=== Selected excerpt ===

The trade body said that even before the coronavirus crisis the British meat processing industry was facing a 10-15% shortage of skilled workers. It added that while some of the demand for staff can be filled by British trainees, it doesn’t completely solve the problem. “Often suitable candidates don’t live close enough to where the jobs are. Many factories are located in rural areas with less transport and accommodation infrastructure, which makes it difficult for people to travel to work.”
It warned that beyond the pool of UK workers, the shortfall can then only be made up by bringing in skilled workers from abroad. However the current Shortage Occupation List doesn’t include the category of worker we need, so BMPA has been lobbying the government to add ‘butcher’ to that list.
BMPA said it takes up to two years of training before a new recruit to the meat processing industry has the skill to work safely and productively on different parts of the production line.
“The job is physically demanding, requiring strength and discipline as well as specialist knowledge of various areas ranging from knife skills, animal anatomy and use of processing equipment through to an understanding of food quality, safety standards and traceability. It’s also work that is difficult and often impossible to automate, which means we always need people.”

=== Supplied information ===

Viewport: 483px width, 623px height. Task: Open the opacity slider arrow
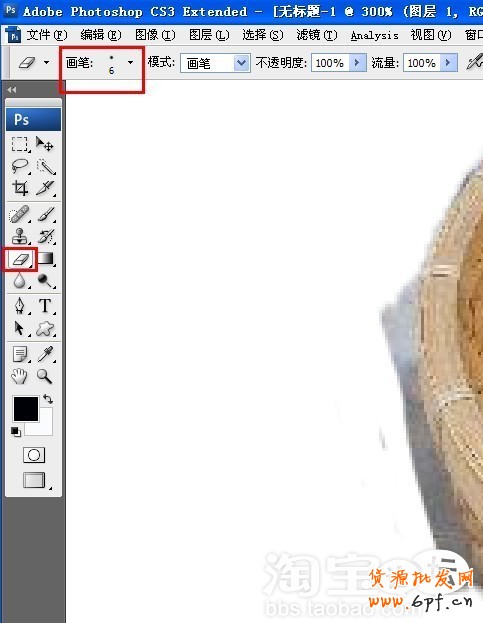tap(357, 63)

===
=== Supplied information ===

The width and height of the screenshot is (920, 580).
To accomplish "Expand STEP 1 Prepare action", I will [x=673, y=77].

===
=== Supplied information ===

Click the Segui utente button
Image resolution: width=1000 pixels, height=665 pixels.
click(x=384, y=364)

===

# Study questions:
1. Reproduce word for word the part of the meat industry passage that opens with the words containing "The trade body" and closes with "to that list.".
2. Answer these questions using the meat industry passage:
(a) What skilled worker shortage did the British meat processing industry face even before the coronavirus crisis?
(b) How long can it take to train a new recruit to work safely and productively on the production line?
(c) Which word has BMPA lobbied the government to add to the Shortage Occupation List?
3. List every area of specialist knowledge that the meat industry passage says the job requires.
The data above is separate from the meat industry passage.

# Solutions for each task:
1.
The trade body said that even before the coronavirus crisis the British meat processing industry was facing a 10-15% shortage of skilled workers. It added that while some of the demand for staff can be filled by British trainees, it doesn’t completely solve the problem. “Often suitable candidates don’t live close enough to where the jobs are. Many factories are located in rural areas with less transport and accommodation infrastructure, which makes it difficult for people to travel to work.”
It warned that beyond the pool of UK workers, the shortfall can then only be made up by bringing in skilled workers from abroad. However the current Shortage Occupation List doesn’t include the category of worker we need, so BMPA has been lobbying the government to add ‘butcher’ to that list.

2.
(a) A 10-15% shortage of skilled workers.
(b) Up to two years.
(c) 'Butcher'.

3.
knife skills
animal anatomy
use of processing equipment
food quality
safety standards
traceability